Here is how I would do in Java:

Iterate over all the pixels of the two images at once. (for loop (x) inside a for loop (y)). Of course, use a BufferedImage. You can get the color of the pixel by doing:

int color = img.getRGB(x, y);

Do the same for the other image as well and perform the xor operation on the two colors. Store the resulting value in a new BufferedImage with the same dimensions as the two input images.

Here is some sample code:

public static BufferedImage xorEffect(BufferedImage imageA, BufferedImage imageB) {
    if (imageA.getWidth() != imageB.getWidth() ||
        imageA.getHeight() != imageB.getHeight())
    {
        throw new IllegalArgumentException("Dimensions are not the same!");
    }
    BufferedImage img = new BufferedImage(imageA.getWidth(),
                                          imageA.getHeight(),
                                          BufferedImage.TYPE_INT_ARGB_PRE);

    for (int y = 0; y < imageA.getHeight(); ++y) {
        for (int x = 0; x < imageA.getWidth(); ++x) {
           int pixelA = imageA.getRGB(x, y);
           int pixelB = imageB.getRGB(x, y);
           int pixelXOR = pixelA ^ pixelB;
           img.setRGB(x, y, pixelXOR);
        }
    }
    return img;
}

To load an image from a file use:

BufferedImage imageA = ImageIO.read(new File("/home/username/image.png"));

Answer 2

If you want to do yourself, do it pixel by pixel. If you want a library, I recommend OpenCV. This is very nice and open source library with huge operations supported in image processing area. It supports direct XOR using ^ operator. Good Luck.

Answer 3

Knowing that

A XOR B = (A AND NOT B) OR (NOT A AND B).

and that most of common image processing tools do have and, or and not operations the rest is quite easy :)

Working in Python, you could have a simple script performing the operation and even adding it as a plugin in the gimp ;)

Answer 4

I found a need for xor on an image and the G'MIC tool works for me. G'MIC is incredibly powerful, as is Image Magick, but worth a look for solving some tough image processing problems.

gmic a.png b.png -blend xor -o result.png

G'MIC also works directly on the images posted above.

gmic http://i.stack.imgur.com/Ws6e8.png http://i.stack.imgur.com/hoBIM.png -blend xor -o result.png

For help,

gmic -h -blend

Answer 5

OpenCV has all the logical operators on images and numpy images using bitwise_# Where # can be xor, and, and, not ... See OpenCV - Intersection between two binary images

Answer 6

ImageMagick can do it, although it's a bit convoluted.

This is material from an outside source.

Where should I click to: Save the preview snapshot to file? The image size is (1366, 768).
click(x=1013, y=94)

One way is:

convert img1 img2 -fx "(((255*u)&(255*(1-v)))|((255*(1-u))&(255*v)))/255" img_out

(img1,img2,img_out are the two input and single output file names respectively).

Explanation

It's a bit ugly (I'm sure someone with more ImageMagick-fu than me could clean it up but it works like this:

1. -fx "xxx" basically says "perform the operation xxx on the image". In the expression above, u and v stand for the first and second input images respectively.

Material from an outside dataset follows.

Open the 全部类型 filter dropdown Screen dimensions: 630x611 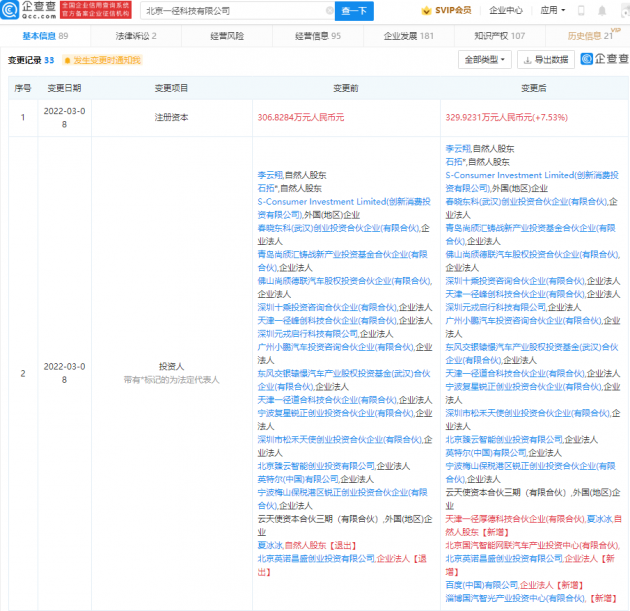[x=486, y=60]

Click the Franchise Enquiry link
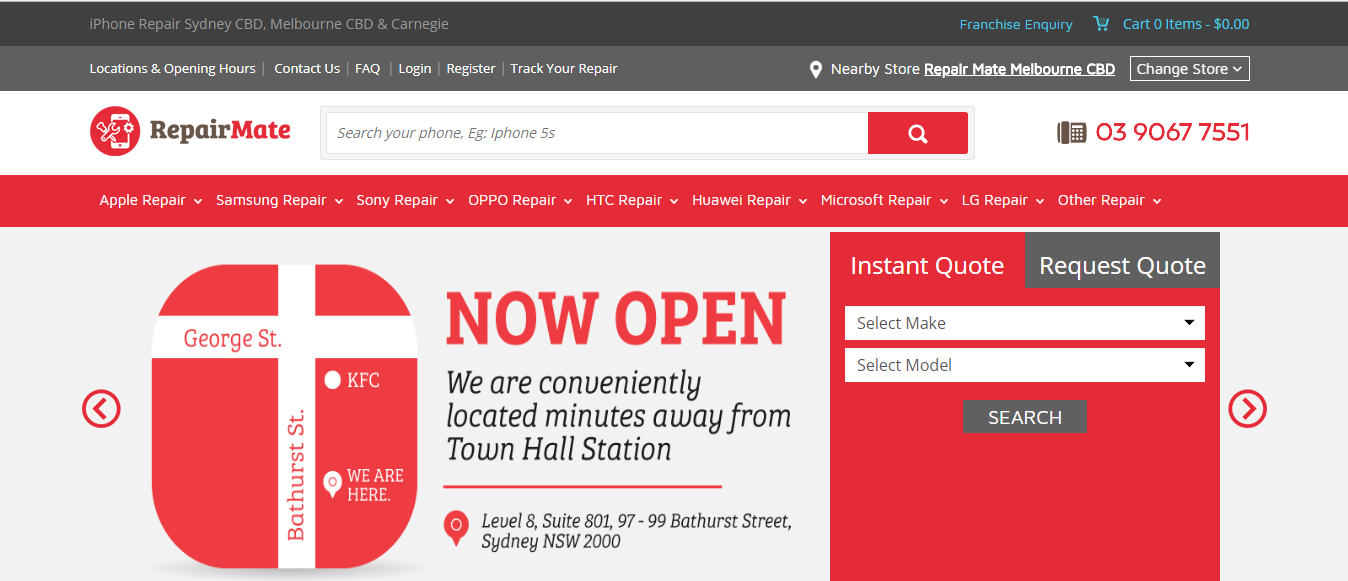pos(1015,24)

2. Now, -fx only has bitwise AND & and bitwise OR | in the way of bitwise operators. To reconstruct bitwise XOR, we need

   convert img1 img2 -fx "(u & NOT v) | (NOT u & v)" img_out
   

3. To get the NOT (there is a logical NOT but no bitwise NOT), we remember that NOT x = 255-x if x is 8-bit. So to get NOT u we can just do 255-u, assuming image u is 8-bit. Hence, the ImageMagick command would be:

   convert img1.png img2.img -fx "((255-u)&v)|(u&(255-v))" image_xor.png
   

4. • The one problem here is that when ImageMagick does fx it normalises all the pixels in u and v in the range [0,1] instead of [0,255] as we expect, and doing bitwise on non-integers screws stuff up.

   • Hence, we have to multiply all occurrences of u and v in the above expression by 255 (so the bitwise operations work), and divide by 255 at the very end to get back in the range [0,1] that ImageMagick expects.

This gives us the original command,

convert img1 img2 -fx "(((255*u)&(255*(1-v)))|((255*(1-u))&(255*v)))/255" img_out

Voila!